I remember classmates in school bitching and moaning about the historical class work, like using arrowroot, tapioca and rice as thickeners and panades.  Complaints of "why are they wasting our time on things we will never use?" were pretty common.  I wonder how many of these guys have found themselves suddenly looking for a gluten free mod, or even in a "molecular" place where these "archaic" ingredients are pretty standard pantry items.

In other words, you never know you need something until you need it.


----------



## chef jr (Jun 4, 2015)

Here's a followup to my question with a clarification: Many chefs today make what they call a demi but is actually a Fond lie or Jus lie, a brown sauce made by reduction and thickened with a refined starch (arrowroot, potato starch). Are the days of making a roux-based Espagnole and then refining that to a dem-glace over? I don't know of any modern kitchens that do that today.


----------



## allanmcpherson (Apr 5, 2007)

I suspect that is more than a fair statement.  And, honestly, that is what I would show staff in my kitchen to do. However, in a school environment, I would certainly teach the historical ways and means to give students that sense of "from there to here" and they way food standards change.


----------



## ed buchanan (May 29, 2006)

Cheflayne..

      I have found myself in the same scenario. Working free lance for many caterers oer the years I was also asked to ""fix their errors" My classical culinary background came in quite handy on many occasions. How many people today even know what a Consomme Cellestine or Royal , Crabmeat Dewey,  Chicken Jennettes Chaud Froid, or a  Gallantine  are??? . Knowing how to make Espanole or Demi or Glace D" Viand , will to students only add to their culinaryknowledge even though possibly made once or twice in their careers, at least they know.


----------



## cheflayne (Aug 21, 2004)

Chef JR said:


> Are the days of making a roux-based Espagnole and then refining that to a dem-glace over?
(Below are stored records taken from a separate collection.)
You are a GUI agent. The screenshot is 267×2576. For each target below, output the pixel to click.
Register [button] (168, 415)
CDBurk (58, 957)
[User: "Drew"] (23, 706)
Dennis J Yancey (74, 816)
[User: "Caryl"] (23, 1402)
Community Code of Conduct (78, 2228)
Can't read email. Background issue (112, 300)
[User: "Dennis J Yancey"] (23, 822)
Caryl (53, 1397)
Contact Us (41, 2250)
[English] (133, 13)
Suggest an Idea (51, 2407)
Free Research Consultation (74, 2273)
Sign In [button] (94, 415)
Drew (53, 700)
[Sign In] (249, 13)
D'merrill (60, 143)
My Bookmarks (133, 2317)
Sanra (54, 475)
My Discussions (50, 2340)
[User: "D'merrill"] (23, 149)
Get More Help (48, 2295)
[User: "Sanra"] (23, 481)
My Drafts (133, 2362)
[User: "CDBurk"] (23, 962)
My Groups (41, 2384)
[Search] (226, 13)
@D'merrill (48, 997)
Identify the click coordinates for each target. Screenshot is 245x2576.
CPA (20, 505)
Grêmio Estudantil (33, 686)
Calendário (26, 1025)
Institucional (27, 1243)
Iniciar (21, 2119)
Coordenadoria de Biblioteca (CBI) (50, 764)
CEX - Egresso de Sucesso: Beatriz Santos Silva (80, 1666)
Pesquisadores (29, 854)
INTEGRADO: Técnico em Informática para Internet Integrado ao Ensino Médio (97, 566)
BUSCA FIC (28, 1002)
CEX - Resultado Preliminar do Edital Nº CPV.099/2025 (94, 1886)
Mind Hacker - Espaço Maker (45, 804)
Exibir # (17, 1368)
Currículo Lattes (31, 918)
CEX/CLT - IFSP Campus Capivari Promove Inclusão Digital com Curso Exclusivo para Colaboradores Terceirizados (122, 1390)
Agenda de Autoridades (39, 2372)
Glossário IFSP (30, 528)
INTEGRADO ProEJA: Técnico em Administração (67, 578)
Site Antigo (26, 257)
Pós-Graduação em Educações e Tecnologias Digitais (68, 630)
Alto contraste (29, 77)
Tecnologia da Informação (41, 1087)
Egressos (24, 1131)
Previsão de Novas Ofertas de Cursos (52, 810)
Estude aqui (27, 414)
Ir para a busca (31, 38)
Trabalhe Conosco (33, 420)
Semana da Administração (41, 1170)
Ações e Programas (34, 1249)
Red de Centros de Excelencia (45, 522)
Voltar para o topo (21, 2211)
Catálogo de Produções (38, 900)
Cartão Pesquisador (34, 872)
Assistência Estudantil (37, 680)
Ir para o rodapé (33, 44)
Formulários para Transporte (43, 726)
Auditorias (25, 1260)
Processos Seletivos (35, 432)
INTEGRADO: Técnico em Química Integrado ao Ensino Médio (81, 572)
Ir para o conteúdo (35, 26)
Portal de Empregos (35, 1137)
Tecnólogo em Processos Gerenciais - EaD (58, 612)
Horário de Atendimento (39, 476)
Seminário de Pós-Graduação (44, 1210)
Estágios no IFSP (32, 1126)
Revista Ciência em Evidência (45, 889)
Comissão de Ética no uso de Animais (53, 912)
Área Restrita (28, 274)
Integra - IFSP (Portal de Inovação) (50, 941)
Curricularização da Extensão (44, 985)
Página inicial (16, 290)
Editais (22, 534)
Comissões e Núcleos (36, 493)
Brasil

Yes, although my experience with restaurants is glace de viande rather than fond lie or jus lie.


----------



## fablesable (Oct 11, 2014)

That is a very fair question to ask and quite relevant in today's kitchen applications. However, I agree with most chef's on here as I was classically trained with the mother sauces which has always given me a huge advantage over most chefs in today's kitchen. When I was starting out after culinary school, making the sauces was my job in the kitchen at a local 5-star hotel........of course this was a while ago.

Before changing careers to a pastry chef, I taught my kitchen staff the difference in flavour, consistency and technique between the more modern version of a demi and the espagnole to demi version so that they can know for themselves personally and not be told the difference. I believe it is crucial to learn the basics like these foundational mother sauces even if you think it will never be used again. One never knows in this industry when the "old" way will suddenly be the "new" way.

So my answer to your question of: Are the days of making a roux-based Espagnole and then refining that to a dem-glace over? *POSSIBLY*


----------



## rickychips (Jan 21, 2017)

I thought I would resurrect this old thread because I love to make espagnole sauce as a base for meat sauces, as old fashioned as that may sound!

I do have a question though which someone from this thread might be able to answer.

When making a classic demi-glace by adding stock to espagnole, what's to stop you making the espagnole with twice the stock in the first place and therefore effectively cutting out a step?

I've been making gravy like this for years - Mirepoix and bacon made into a brown roux and cooked with oxtail stock and a small amount of tomato paste, with meat juices from a de-glazed pan added at the end.

What exactly am I making here? /img/vbsmilies/smilies/lol.gif


----------



## frankie007 (Jan 17, 2015)

There is no roux in these sauces, that would be too easy. Reduction, reduction, reduction. This is why these sauces are a bit outdated, they are expensive, and very time consuming. Thickening would come from pigs trotters and calf's feet. You always have to have a huge stock pot on and (at least in UK) you can't leave it on the stove overnight on pilot light as we used to because of safety issues. I had some proper red wine sauce the other day though and let me tell you it was delicious! I don't know many places that do it nowadays.....


----------